Worldwide savanna monkey (Chlorocebus spp.) body measures

Document Type


Department or Administrative Unit

Anthropology and Museum Studies

Publication Date



Objectives: Direct comparative work in morphology and growth on widely dispersed wild primate taxa is rarely accomplished, yet critical to understanding ecogeographic variation, plastic local varia- tion in response to human impacts, and variation in patterns of growth and sexual dimorphism. We investigated population variation in morphology and growth in response to geographic variables (i.e., latitude, altitude), climatic variables (i.e., temperature and rainfall), and human impacts in the vervet monkey (Chlorocebus spp.).

Methods: We trapped over 1,600 wild vervets from across Sub-Saharan Africa and the Caribbean, and compared measurements of body mass, body length, and relative thigh, leg, and foot length in four well-represented geographic samples: Ethiopia, Kenya, South Africa, and St.
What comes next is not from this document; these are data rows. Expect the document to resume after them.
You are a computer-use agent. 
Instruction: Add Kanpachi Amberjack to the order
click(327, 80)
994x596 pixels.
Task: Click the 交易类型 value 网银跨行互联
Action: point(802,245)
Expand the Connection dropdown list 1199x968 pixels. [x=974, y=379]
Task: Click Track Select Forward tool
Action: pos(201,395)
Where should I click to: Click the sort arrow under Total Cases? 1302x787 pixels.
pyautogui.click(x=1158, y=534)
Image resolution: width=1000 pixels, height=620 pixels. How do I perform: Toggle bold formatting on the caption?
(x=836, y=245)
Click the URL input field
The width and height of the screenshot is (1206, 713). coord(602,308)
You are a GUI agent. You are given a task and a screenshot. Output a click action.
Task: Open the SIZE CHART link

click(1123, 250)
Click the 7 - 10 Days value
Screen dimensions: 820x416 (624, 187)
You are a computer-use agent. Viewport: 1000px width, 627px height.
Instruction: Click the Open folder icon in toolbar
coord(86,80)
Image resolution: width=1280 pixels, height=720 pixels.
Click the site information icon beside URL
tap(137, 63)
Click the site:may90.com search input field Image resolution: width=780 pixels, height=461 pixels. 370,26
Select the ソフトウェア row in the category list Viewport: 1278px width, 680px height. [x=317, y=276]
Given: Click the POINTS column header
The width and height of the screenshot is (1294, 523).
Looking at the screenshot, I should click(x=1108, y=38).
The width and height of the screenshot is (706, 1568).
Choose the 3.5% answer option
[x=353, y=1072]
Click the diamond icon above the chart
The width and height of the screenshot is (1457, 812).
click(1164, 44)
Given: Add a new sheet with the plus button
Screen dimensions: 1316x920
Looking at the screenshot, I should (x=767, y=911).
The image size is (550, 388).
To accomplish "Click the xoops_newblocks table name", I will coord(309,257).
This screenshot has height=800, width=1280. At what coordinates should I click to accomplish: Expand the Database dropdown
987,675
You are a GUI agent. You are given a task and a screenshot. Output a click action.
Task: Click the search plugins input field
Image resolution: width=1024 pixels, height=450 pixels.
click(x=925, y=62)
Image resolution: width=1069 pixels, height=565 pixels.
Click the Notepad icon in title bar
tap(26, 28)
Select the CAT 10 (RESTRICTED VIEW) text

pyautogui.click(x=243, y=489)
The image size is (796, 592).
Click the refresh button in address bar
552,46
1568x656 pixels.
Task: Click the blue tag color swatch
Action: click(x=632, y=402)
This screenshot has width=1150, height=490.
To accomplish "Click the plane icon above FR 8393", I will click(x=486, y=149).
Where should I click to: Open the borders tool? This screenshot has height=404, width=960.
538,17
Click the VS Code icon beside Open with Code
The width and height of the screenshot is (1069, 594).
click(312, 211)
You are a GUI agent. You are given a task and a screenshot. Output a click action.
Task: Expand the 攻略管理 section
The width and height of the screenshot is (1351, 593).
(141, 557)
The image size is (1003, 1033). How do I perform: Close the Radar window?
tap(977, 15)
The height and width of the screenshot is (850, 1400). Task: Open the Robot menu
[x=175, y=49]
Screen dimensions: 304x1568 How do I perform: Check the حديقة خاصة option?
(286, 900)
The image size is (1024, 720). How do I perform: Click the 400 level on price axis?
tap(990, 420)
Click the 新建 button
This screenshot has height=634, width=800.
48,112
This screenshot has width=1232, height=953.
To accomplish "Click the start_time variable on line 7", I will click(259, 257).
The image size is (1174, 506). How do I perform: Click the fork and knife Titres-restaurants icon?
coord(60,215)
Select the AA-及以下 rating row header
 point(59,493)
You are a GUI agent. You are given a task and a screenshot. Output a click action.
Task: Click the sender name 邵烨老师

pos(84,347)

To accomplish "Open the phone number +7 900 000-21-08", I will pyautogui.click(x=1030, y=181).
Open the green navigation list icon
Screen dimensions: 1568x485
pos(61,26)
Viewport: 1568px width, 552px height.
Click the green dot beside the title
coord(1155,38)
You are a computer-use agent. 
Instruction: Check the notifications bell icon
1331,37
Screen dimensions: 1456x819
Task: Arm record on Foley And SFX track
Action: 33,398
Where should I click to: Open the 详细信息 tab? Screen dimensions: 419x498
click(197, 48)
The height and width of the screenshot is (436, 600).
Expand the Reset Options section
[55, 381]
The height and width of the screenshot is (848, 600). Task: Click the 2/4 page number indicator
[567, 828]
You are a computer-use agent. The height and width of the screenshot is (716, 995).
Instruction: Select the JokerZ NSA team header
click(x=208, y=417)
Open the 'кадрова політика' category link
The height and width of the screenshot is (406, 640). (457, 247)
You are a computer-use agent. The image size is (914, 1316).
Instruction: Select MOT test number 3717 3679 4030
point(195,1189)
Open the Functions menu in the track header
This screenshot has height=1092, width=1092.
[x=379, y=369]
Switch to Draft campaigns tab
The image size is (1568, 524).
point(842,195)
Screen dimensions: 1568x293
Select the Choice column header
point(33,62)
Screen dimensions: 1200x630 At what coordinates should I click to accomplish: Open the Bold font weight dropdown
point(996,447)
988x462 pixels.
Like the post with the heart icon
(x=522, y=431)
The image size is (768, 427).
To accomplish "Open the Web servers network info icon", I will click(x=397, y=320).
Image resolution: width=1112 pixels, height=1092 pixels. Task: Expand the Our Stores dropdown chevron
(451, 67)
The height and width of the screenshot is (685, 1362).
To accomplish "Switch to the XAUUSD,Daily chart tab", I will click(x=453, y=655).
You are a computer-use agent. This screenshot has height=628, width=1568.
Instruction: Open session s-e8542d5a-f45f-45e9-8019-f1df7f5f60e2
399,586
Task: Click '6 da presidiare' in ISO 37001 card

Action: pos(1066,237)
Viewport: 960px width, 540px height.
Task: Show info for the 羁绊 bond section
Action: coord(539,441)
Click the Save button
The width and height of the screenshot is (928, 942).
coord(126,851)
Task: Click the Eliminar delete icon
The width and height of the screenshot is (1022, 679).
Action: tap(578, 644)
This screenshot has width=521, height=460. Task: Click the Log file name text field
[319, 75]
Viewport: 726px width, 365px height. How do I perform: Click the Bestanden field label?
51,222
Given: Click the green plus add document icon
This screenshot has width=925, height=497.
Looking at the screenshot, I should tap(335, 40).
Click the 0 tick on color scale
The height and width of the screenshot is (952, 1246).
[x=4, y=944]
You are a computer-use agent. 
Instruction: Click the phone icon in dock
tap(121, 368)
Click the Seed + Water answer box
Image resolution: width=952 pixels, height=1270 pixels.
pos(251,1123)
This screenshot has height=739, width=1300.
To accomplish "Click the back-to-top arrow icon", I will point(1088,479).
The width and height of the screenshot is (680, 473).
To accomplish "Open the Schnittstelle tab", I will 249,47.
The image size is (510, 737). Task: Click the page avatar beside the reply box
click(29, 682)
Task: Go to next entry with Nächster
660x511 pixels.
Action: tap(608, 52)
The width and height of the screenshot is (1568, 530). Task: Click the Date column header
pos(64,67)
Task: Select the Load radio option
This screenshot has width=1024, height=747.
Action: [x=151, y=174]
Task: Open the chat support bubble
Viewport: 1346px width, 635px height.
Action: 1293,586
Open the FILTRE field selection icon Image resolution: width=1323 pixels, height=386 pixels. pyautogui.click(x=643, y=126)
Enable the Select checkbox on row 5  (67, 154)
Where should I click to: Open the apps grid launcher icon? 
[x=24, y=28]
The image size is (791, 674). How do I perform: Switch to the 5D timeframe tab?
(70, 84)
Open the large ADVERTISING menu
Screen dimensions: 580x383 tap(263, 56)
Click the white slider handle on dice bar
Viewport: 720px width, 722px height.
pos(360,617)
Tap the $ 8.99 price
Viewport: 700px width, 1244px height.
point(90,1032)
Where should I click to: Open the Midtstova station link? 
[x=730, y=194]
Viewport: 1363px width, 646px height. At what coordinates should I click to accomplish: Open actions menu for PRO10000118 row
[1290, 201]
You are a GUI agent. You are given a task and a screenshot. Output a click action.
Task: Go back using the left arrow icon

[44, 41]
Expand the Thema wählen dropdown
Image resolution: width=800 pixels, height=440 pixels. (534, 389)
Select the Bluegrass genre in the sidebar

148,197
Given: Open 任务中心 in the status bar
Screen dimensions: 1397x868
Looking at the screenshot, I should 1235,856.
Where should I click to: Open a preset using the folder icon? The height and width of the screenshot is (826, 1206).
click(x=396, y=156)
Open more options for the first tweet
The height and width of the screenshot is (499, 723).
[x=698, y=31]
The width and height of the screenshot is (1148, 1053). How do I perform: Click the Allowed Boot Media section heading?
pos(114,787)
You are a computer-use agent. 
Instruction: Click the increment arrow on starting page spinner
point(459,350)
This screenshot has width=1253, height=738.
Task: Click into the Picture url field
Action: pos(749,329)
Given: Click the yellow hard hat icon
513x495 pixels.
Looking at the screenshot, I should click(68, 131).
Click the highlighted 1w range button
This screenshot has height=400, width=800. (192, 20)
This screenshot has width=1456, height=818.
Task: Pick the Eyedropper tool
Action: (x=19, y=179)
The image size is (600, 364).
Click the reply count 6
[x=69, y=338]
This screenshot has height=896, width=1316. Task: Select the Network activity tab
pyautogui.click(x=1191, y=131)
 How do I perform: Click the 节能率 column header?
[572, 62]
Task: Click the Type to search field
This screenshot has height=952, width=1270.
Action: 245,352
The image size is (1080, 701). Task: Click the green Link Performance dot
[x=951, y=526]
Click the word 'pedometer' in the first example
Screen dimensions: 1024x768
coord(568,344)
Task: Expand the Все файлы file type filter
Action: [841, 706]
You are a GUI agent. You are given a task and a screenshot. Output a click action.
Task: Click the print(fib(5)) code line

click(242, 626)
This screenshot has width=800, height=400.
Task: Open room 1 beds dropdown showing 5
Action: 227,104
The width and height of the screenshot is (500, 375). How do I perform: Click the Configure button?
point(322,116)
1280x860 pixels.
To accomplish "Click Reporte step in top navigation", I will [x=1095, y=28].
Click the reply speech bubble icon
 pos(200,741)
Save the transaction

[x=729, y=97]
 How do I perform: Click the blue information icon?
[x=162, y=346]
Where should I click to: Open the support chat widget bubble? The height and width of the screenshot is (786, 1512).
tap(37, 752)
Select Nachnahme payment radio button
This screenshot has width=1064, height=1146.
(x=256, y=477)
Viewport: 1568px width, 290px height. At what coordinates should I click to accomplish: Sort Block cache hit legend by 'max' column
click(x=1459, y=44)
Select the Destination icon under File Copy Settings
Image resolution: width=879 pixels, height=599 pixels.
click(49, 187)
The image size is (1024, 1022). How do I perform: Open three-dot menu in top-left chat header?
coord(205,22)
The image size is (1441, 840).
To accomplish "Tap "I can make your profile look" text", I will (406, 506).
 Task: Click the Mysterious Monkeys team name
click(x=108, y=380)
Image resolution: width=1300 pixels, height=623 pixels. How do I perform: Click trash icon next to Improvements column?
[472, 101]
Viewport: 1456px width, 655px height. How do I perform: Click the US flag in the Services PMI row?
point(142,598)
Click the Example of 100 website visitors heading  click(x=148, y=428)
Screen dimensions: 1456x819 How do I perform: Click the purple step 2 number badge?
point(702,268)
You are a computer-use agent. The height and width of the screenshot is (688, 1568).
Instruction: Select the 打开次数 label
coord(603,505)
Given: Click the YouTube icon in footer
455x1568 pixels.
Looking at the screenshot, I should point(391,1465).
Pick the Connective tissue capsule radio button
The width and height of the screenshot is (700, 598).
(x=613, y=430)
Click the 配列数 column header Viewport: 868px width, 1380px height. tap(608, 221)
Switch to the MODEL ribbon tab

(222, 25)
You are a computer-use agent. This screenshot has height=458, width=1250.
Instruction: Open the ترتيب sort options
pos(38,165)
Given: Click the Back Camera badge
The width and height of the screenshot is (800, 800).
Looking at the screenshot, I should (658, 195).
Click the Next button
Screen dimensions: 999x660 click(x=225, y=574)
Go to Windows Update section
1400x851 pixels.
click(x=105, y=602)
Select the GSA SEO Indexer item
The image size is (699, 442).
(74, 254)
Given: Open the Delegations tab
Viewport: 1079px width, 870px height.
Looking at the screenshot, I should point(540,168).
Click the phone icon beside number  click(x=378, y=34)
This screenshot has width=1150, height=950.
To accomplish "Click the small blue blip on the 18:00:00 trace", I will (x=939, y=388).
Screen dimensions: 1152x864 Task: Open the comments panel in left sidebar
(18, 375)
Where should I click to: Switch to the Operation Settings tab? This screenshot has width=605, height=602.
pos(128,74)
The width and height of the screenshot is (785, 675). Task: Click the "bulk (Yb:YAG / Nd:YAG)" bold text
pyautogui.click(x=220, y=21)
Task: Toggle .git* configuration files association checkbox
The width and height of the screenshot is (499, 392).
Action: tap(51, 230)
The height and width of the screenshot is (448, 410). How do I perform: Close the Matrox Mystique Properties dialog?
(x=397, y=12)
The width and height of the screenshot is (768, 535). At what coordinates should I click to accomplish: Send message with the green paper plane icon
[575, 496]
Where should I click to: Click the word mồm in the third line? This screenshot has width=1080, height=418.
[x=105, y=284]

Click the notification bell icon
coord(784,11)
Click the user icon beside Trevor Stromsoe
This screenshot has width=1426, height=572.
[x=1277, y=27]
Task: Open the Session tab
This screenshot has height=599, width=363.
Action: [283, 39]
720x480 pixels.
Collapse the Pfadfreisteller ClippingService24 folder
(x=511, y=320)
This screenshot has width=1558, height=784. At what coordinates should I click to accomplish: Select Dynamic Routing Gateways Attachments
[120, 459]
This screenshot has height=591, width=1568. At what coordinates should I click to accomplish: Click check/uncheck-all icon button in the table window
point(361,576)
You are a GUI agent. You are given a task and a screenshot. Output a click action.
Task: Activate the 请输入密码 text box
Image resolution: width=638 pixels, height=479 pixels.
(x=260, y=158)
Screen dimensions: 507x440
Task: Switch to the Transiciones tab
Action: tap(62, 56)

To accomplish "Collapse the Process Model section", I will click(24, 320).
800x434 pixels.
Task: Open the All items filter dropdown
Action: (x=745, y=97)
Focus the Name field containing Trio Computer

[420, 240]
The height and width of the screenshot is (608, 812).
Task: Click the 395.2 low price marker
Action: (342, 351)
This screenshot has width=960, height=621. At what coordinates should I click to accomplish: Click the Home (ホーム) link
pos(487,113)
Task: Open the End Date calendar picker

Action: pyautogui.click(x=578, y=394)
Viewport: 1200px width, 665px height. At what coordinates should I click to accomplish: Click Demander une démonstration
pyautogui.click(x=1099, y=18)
Kitts & Nevis.

Results: We found significant variation in body mass and length consistent with Bergmann's Rule in adult females, and in adult males when excluding the St. Kitts & Nevis population, which was more sexually dimorphic. Contrary to Rensch's Rule, although the South African population had the largest average body size, it was the least dimorphic. There was significant, although very small, variation in all limb segments in support for Allen's Rule. Females in high human impact areas were heavier than those with moderate exposures, while those in low human impact areas were lighter; human impacts had no effect on males.

Conclusions: Vervet monkeys appear to have adapted to local climate as predicted by Bergmann's and, less consistently, Allen's Rule, while also responding in predicted ways to human impacts. To better understand deviations from predicted patterns will require further comparative work in vervets.